As a kid, I would fix, trade and sell older radios and TV's for money and other things. I fell in love with vacuum tube era things. They are beautiful and it's all human scale. You can see the parts. Back then, I didn't have much. Our family was in poverty a lot of the time. Reasons. That's not a big deal, and in fact, was of great benefit to me personally. It kind of forced exploring the world and meaning to get something out of it. I needed it!
Anyway, I had a couple of old ratty texts from the 50's era that explained the theory of operation. And I had various toys and projects that showed parts of that theory to me. A crystal radio, for example. I must have reread that text 50 times.
At first, I understood very little. Being young, much of the higher level stuff would blow right by. But the general concepts were there.
So, imagine being faced with the radio. You don't have much, no fancy test gear, etc...
I submit Feynman didn't fix the radio. It's still broken in a sense. But, what he did do was make that radio, imperfect or broken, damaged, as it was, perform as needed. He moved the problem out of the way.
This is important. The radio is a system. It's designed to do a task, and it's parts are designed to perform to a specification or other. Each radio is kind of unique too. Whatever flaws it has gets compensated for.
Problem: Noise in the radio audio
Think real hard:
Here, one can start to analyze the radio, take the theory of operation and identify where noise might be coming from. This means one has sufficient understanding to solve the problem in the first place.

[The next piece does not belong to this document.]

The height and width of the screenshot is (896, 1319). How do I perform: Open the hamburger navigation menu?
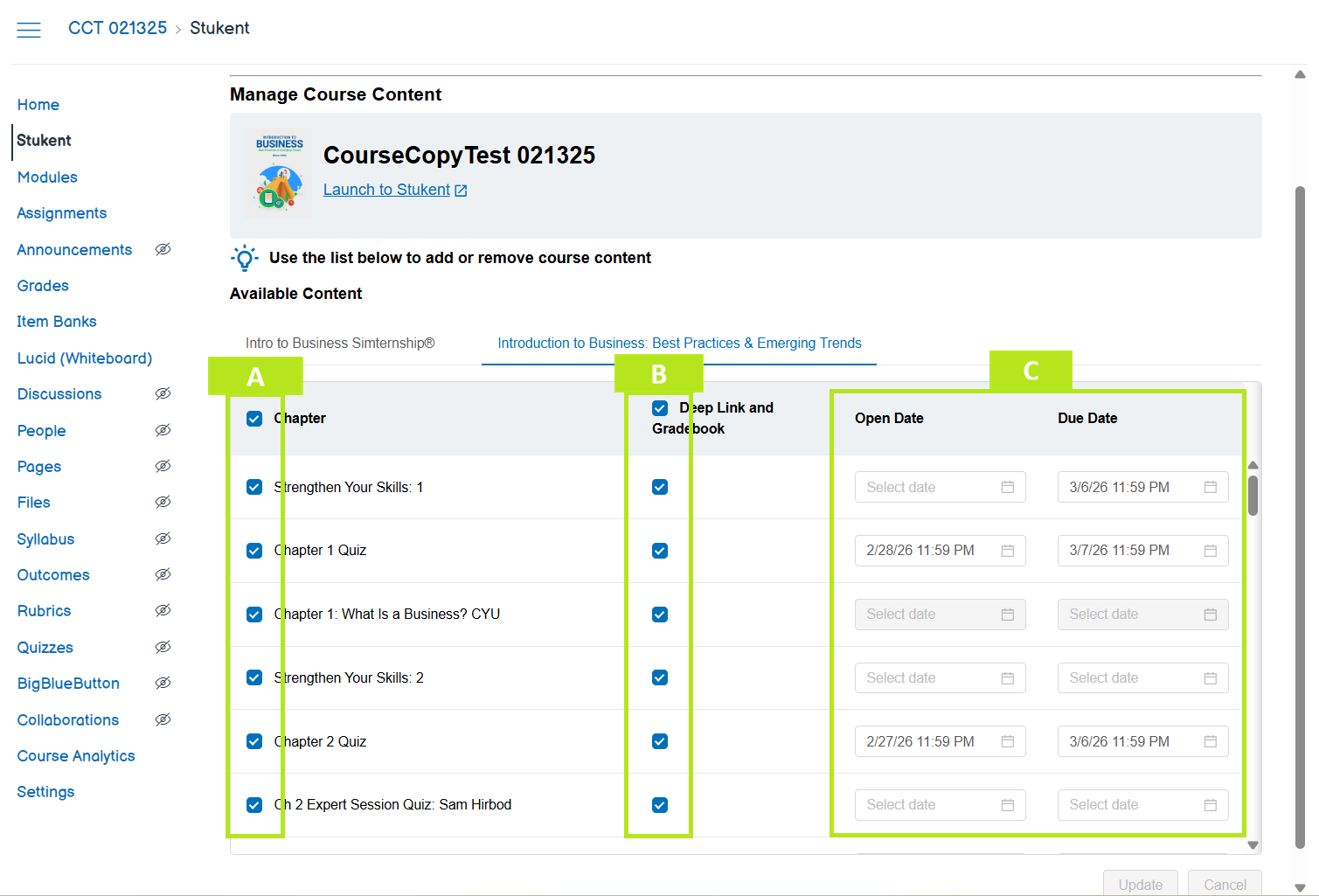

The heavy lift is realizing it!
But, say one does not possess that level of understanding. I didn't back then. Not until many years later, lots of fixes under my belt, and some kind souls giving me test gear.
So then, as a system, what's still possible? Fixing the radio may not be an option due to lack of components, understanding, tools.
Move the radio
Swap the tubes
Modify antenna
Change power source
Change adjustable things in the radio
Remove something from the radio
Etc...
For each of these things one CAN do, which of them may resolve noise?
In this way, the problem shifts from, "fixing it", which implies the radio is brought from a flawed state to an acceptable one. (just less and more minor flaws really)
That is what Feynman did. A poor component at one stage of the radio may perform another task just fine. Swapping the tubes does that.
For many years, I would get this gear from people. And it was a lot of, "look at the problem", "think real hard", "execute solution."
And a bunch of that boiled down to what I could do, not so much what should be done, or needed to be done. And a lot of that was successful. Try stuff, observe, try more stuff, observe. After a time, which stuff to try boiled down to a potent set of things. More successes.
I would get an older TV, for example. Maybe it had a red tint, or the picture bloomed. One could make adjustments in the set to re-balance the picture, or improve focus, limit overall brightness, and any number of things to bring that particular system into a functioning order sufficient to perform the task required of it. Still broken, in the technical sense. New components would very likely improve it, but a removal of one, or replacement with similar one, even removing one, tweaks to the unit, all could combine to make it perform.
In my following of Feynman, I find a consistent theme where he was very good at understanding basic understanding. The calculus book he refers to contained some general solutions he found could solve a very broad set of problems. Rather than explore all the solution sets and struggle to apply them, he would take a very useful one and max it out, applying it everywhere. Where it would not work, or was impractical, he would seek another one.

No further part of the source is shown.